Ngāti Awa iwi members protest outside Rotorua District Court yesterday. Photo / Andrew Warner.

The Environment Court dismissed the group's appeals against the grant of resource consents by Bay of Plenty Regional Council and Whakatane District Council last year as it felt it did not have jurisdiction over the "end use" of the water, which it said would happen in other nations.

This includes the consumption of the water and environmental effects of plastic waste. Instead it could only consider the actual taking of the water aquifer.

However, counsel for Te Runanga o Ngati Awa Horiana Irwin-Easthope said the Environment Court had "erred erroneously" when making that decision and did not consider the local effects of the water plant, including how it could prevent the iwi from exercising its right to kaitiakitanga.

Irwin-Easthope said if the water was exported and Ngāti Awa could not exercise that right, the impact of that would be felt "squarely" in New Zealand.

She noted that not all the water would be exported internationally, and some would be sold within New Zealand, therefore the plastic waste was a local issue. She said it was made clear to the court that Ngāti Awa was already practising kaitiaki and was attempting to reduce the number of plastic bottles in its rohe by banning them from its various businesses, including its boats.

Ngāti Awa iwi members protest outside Rotorua District Court yesterday. Photo / Andrew Warner.
Ngāti Awa iwi members protest outside Rotorua District Court yesterday.
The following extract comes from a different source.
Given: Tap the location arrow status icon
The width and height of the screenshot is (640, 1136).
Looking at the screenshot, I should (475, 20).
Photo / Andrew Warner.

As it decided it could not consider the "end use" of the water take, Irwin-Easthope said the Environment Court "closed its mind" to the actual, real, local outcomes of the water take.
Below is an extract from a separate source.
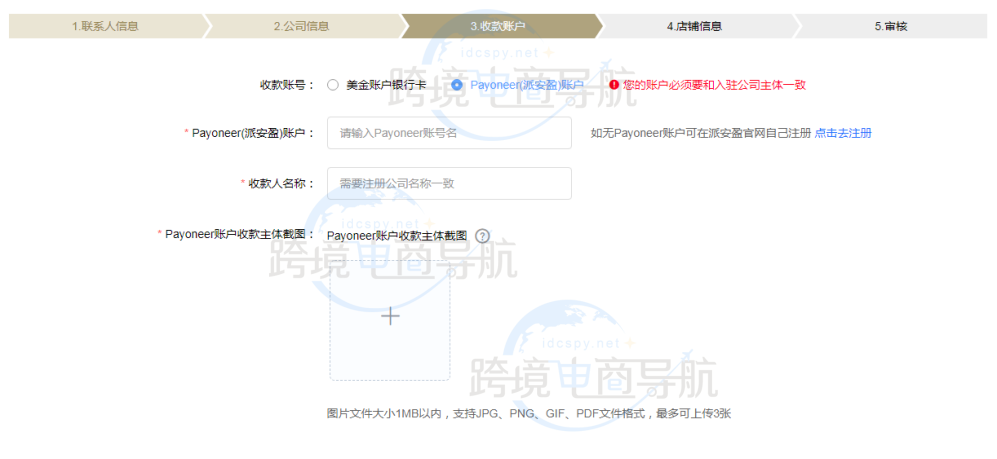Image resolution: width=997 pixels, height=459 pixels.
Task: Click the 收款账号 field label
Action: [287, 85]
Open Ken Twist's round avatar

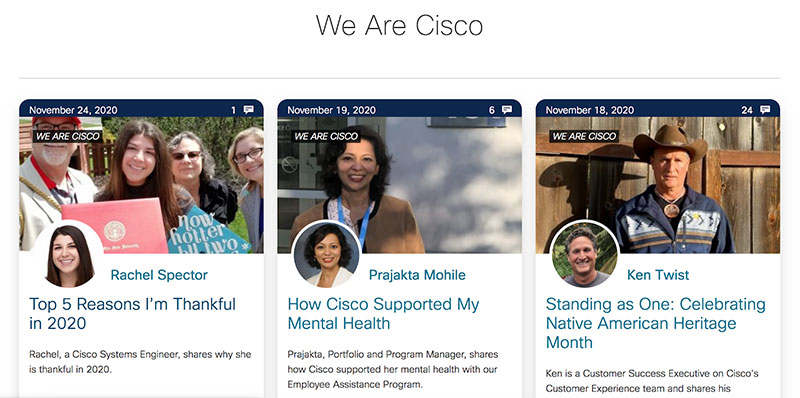(585, 255)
She said this was a "fundamental error" and the matter should be referred back to the Environment Court with further guidelines from the High Court.

Counsel for Ngāti Pikiao Environmental Society Rob Enright said the Environment Court failed to consider rangatiratanga as a relevant consideration for the resource consent. He said as the Environment Court did not refer anywhere in its decision to rangatiratanga as put to it by Ngāti Pikiao that was a "fundamental failure" to consider a relevant matter.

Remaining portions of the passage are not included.